We went in love and for love of all of God's children;
Be they the oppressed or the oppressors
Those imprisoned by walls and those who erect them,
Those who are denied clean water and their deniers,
Those whose fears rule their hearts and the heartbroken,
Those whose ideology, greed, apathy, and power blind them to their culpability,
responsibilities and obligations.
We went with hope to arouse the consciences of the leaders of the world to seek
peace through justice; equal human rights for all.
What I learned in Sderot from the residents I spoke with;
was that they would be just as happy to live in Las Vegas as Israel. A
five-minute car ride from the Erez Checkpoint is Sderot, where bomb-shelters
are more common than gas stations.
She responded, "America needs to we want peace on this planet. My destiny brought me to Sderot fifteen years ago and I don't feel much different except the quassams make me nervous and anxious, but this is still a great place to live. I couldn't find an apartment to rent anywhere when I arrived except in Sderot. There had been a huge Aliyah and only in Sderot could I find a place with an apartment to rent. The important thing is to have a roof over my head."

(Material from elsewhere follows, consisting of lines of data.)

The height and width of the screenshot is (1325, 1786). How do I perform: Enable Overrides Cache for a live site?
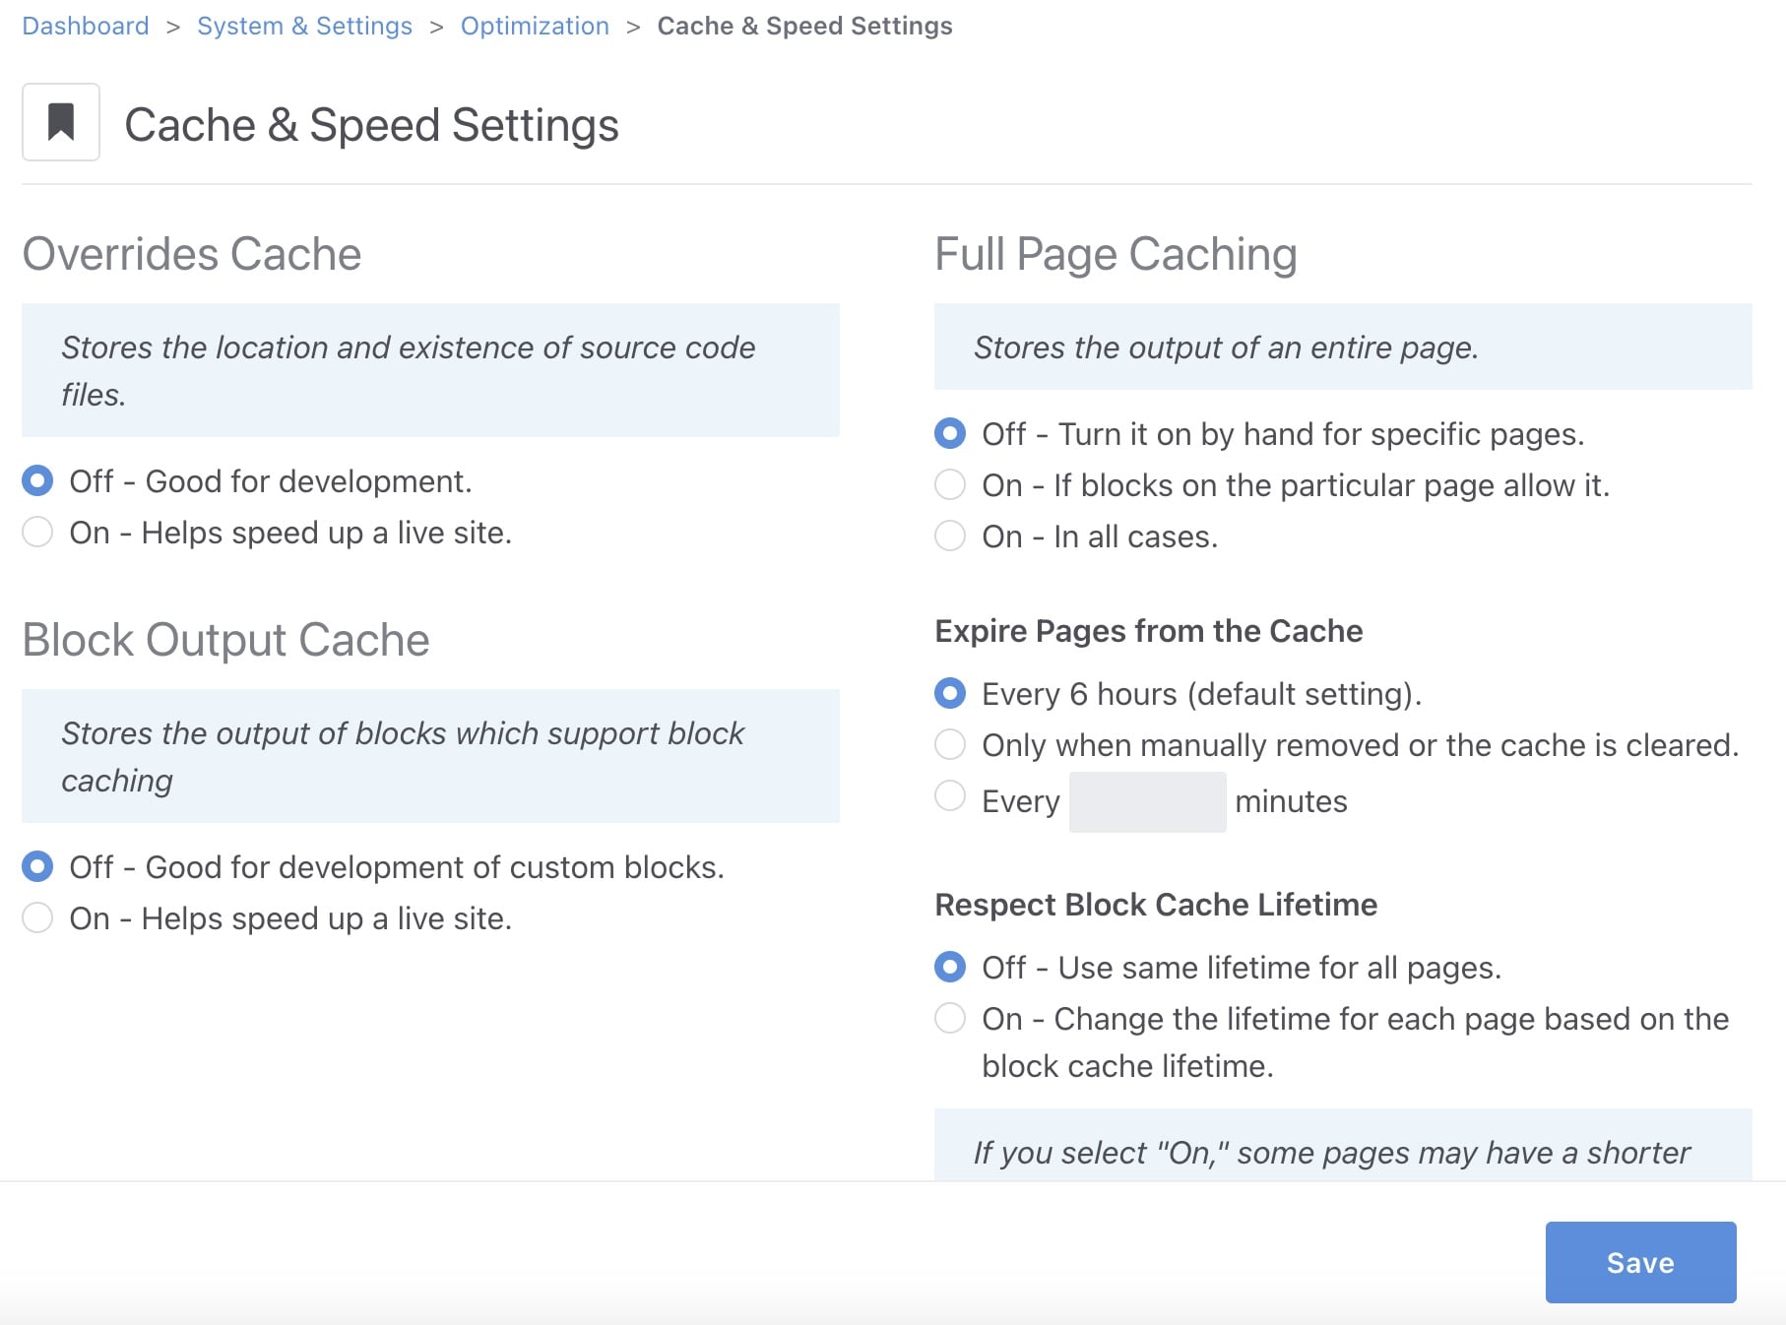pos(37,532)
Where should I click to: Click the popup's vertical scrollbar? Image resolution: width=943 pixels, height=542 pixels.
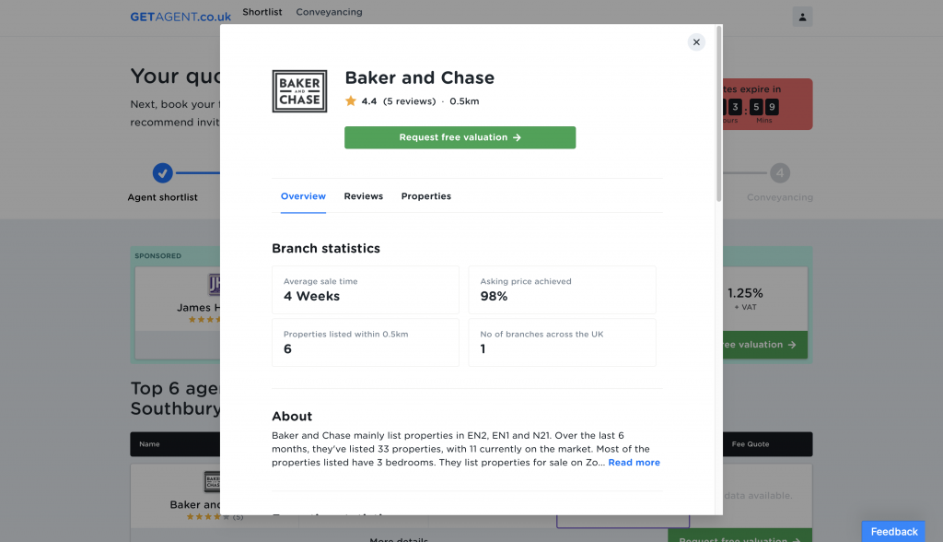click(x=718, y=111)
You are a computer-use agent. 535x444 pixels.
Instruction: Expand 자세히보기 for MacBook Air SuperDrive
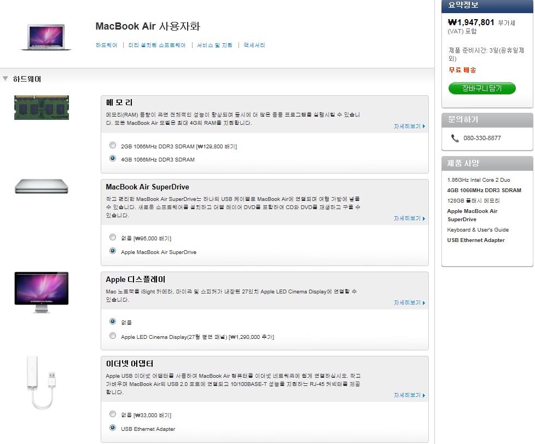coord(409,218)
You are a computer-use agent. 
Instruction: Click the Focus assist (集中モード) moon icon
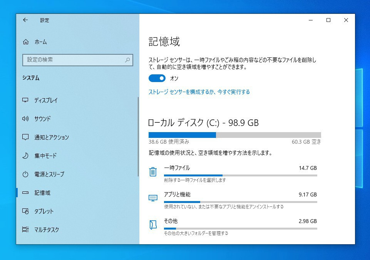point(25,156)
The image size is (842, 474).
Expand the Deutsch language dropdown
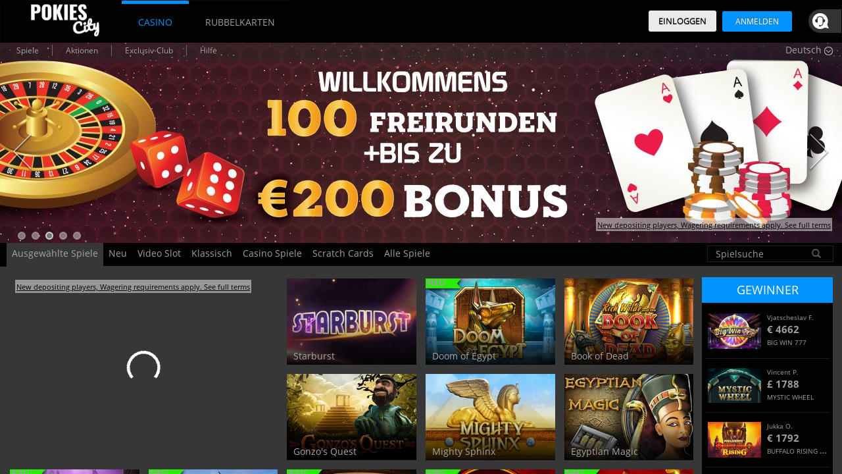808,50

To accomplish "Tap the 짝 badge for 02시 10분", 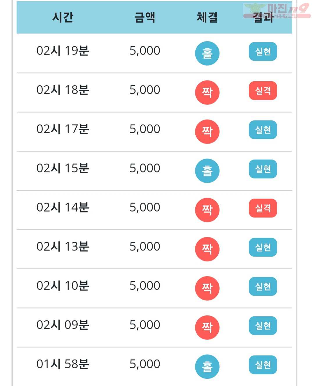I will tap(207, 288).
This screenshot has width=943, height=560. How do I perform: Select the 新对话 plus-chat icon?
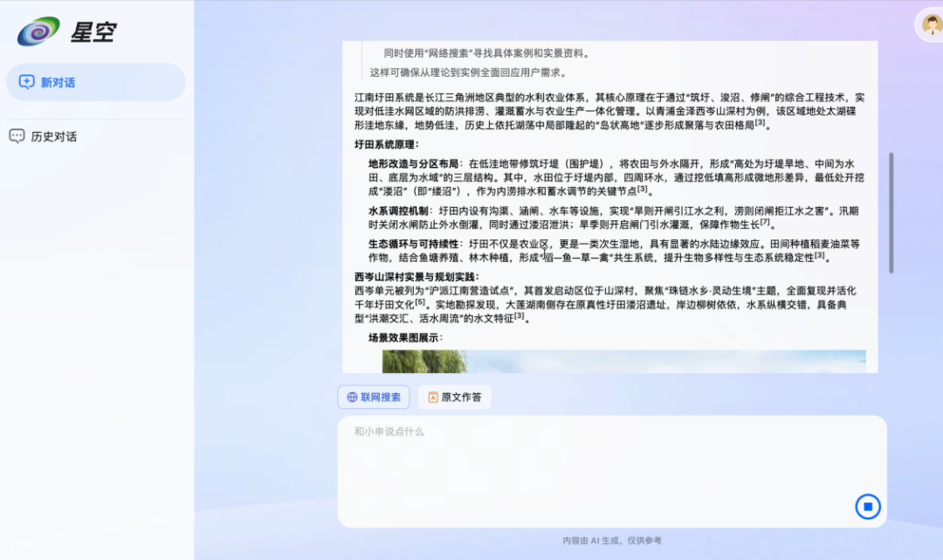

During my 2005 trip to Jerusalem, I learned about Aliyah from an American who was in the midst of it and she informed me, "My friends got so tired of me complaining about my political frustrations over the last election; they said, "If you don't like it here, just leave!' I had already been considering joining the Peace Corps, and when I got turned down because of a medical problem, I explored the possibility of going to Israel. I learned about, Aliyah, which means "going up,' and the deal was hard to pass by. I get fifteen hundred shekels or about thirty-six hundred dollars a year in increments to help with my expenses. I can apply for unemployment benefits after seven months, as long as I look for a job. I just completed Ulpan, which was five hundred hours of Hebrew language immersion studies that took five months, five hours a day, for five weeks. I get subsidized rent and just moved out of the Absorption Center Projects. All the new immigrants get room, utilities, and three meals a day for the first five months in Israel. We also receive free medical care and all the doctors here are dedicated. We can go to the university with 100 percent of the tuition paid by the government. College is much cheaper here; it's about three thousand to four thousand dollars a year. Until I am thirty years old, I can receive up to three years of education for my master's degree."
I moved among the
crowd in Sderot and spoke with Fortuna, an affable widow with four children who
had migrated from Tunius to the colony in 1956, "It was all desert here,
just a few mobile trailers were here. When I first came here there was nothing
at all but sand and a few cheap house trailers, one medical clinic with one
doctor, but no shopping at all.
"Eight years ago the quassams began coming and all I could do was think
about the next one. Two years ago while I was in my bathroom one exploded in
front of my house and I thought I was dying. The explosion broke the glass
windows but the municipality repaired it quickly.
"I am always waiting to hear 'Zeva Adom-Zeva Adom' [red alert-red alert]
announcement that warns the rockets are coming at us. I am nervous all the
time, I never leave my home and am only here today because my neighbor took me
shopping and then brought me here. I am always afraid to go out of my house,
but days like this it is like a party, everyone comes outside. The last rocket
came over about a month ago and I am out here now only because my friends give
me courage to come here and sit.
"I have not met any Arabs but there are a lot of them here. They are lucky
the municipality lets them live and work here. There is an Arab neighborhood
close by, but I do not know where it is and I never talk to any of them because
I am afraid of them. The only way to stop the rockets are to annihilate all the
Arabs in Gaza."
On my last day in June 2009 with the Code Pink activists, I returned for the fourth time to the agricultural village of Bil'in in the West Bank and got gassed.
Billin, is a rocky dusty bus ride from Ramallah where villagers, Israelis and Internationals have been nonviolently and creatively resisting the route of Israel's wall, which has annexed more than half of their land. In Billin, the Green Line is five miles from the thirty-foot high steel fence with rolls of barbwire, sensors and cameras erected upon Palestinian land, which has eaten up 1.5 million USA tax dollars and is illegal under international law.
The indigenous peoples began nonviolently resisting the route of the wall/fence in 2004 with weekly Friday afternoon nonviolent marches that begin with prayers at the mosque. The villagers are then joined by hundreds of resisting locals, Israelis and internationals, many of whom have been injured, arrested and more than a few killed by Israeli forces.